Tuesday, October 22, 2013

Seeing the Past In Time Travel Novels

If you don’t follow my “A Merry Heart” blog (check out today's post--very exciting), you might not know that I’m taking a MOOC class (massive open online course) on historical fiction. It’s called “Plagues, Witches, and War.” And it’s great.

So many topics the professor has discussed have got me thinking about how they apply to my Screwing Up Time series and other historical fiction I write. One of the topics the professor discussed was the diachronic elements of historical fiction, i.e., the fact that in historical novels at least two historical times are at play, the time that the novel is set in and the time in which the author lives and writes.

One of the interesting things about time travel fiction is that it’s very honest in its diachronic elements. For example, when Mark time travels, you know he’s seeing the past through the eyes of a modern person. So as a reader, you know he’s seeing things just like you would if you were there.

In other historical fiction, that’s not as clear. The characters are all in the past. But, you’re still getting a modern reading of the past. It’s just not as clear that that’s case. Neither is “better.” They’re just different. And, as an author who writes both kinds of historical fiction, I love being able to show our modern prejudices (many of which I share, *swallows uncomfortably*) through Henry. And I love being able to show Miranda’s perspective, which, don’t forget, is my idea of how a Medieval girl would view modernity and the ancient past.

Without droning on too long, my view of historical fiction (which many may disagree with) is that it shows that no matter how strange the past is (and I LOVE the strangeness), people and human nature aren’t really that different. Or, in my favorite quote from our readings thus far, speaking of the benefits of historical fiction, “…Much more profound is the realization that history is not primarily about the past. It is about human nature. What makes it historical is that it examines human nature through the prism of a different age.” ~Ian Mortimer.

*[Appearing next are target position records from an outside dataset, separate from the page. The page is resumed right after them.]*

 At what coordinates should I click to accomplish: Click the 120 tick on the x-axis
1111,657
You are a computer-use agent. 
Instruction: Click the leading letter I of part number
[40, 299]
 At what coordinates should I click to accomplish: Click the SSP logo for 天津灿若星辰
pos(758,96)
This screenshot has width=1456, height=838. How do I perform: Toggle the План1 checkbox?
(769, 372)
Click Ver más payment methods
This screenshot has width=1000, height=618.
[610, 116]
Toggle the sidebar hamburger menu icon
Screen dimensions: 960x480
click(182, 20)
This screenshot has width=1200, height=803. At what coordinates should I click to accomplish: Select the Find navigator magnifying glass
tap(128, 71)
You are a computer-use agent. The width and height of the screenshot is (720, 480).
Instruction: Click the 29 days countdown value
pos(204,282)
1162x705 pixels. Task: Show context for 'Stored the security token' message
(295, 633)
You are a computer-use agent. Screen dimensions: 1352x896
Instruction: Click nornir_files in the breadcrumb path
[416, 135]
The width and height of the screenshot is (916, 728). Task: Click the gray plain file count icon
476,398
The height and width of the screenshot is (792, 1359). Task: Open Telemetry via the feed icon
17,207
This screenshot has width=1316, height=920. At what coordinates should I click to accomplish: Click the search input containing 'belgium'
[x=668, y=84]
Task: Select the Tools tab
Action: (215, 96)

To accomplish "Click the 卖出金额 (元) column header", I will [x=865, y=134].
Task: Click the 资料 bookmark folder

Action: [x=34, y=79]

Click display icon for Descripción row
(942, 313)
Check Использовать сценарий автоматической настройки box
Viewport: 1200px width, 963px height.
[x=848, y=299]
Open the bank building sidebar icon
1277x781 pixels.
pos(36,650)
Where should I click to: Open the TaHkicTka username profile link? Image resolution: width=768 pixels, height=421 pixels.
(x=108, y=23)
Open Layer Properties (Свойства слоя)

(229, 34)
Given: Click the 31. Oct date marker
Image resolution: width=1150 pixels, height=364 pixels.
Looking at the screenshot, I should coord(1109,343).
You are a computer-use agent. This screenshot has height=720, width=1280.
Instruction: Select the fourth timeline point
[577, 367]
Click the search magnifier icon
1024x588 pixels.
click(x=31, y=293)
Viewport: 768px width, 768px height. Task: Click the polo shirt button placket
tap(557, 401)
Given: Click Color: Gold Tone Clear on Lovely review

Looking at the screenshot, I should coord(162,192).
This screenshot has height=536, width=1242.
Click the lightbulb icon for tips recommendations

  1. Historical fiction is one of my absolute favorite genres to read. I like it when a book stays true to the time period and develops human nature at the same time, although sometimes if a story is told well, I don't mind if the author takes liberties with past events :) I just went to a talk where the authors commented that we often romanticize the past though... definitely true!

  2. I love historical fiction and even tried writing it once then realized just how hard it is.

  3. When I was asked the other day what the most important part of writing historical fiction was, I answered, "Getting into the thought processes of the day." It can be so tricky to make sure your modern day biases don't infiltrate characters whose perspective is so different. --Much easier for sure when you have a time traveler from our modern age involved. =)

  4. One of my favorites is Time and Again by Jack Finney. Great, realistic time-travel novel.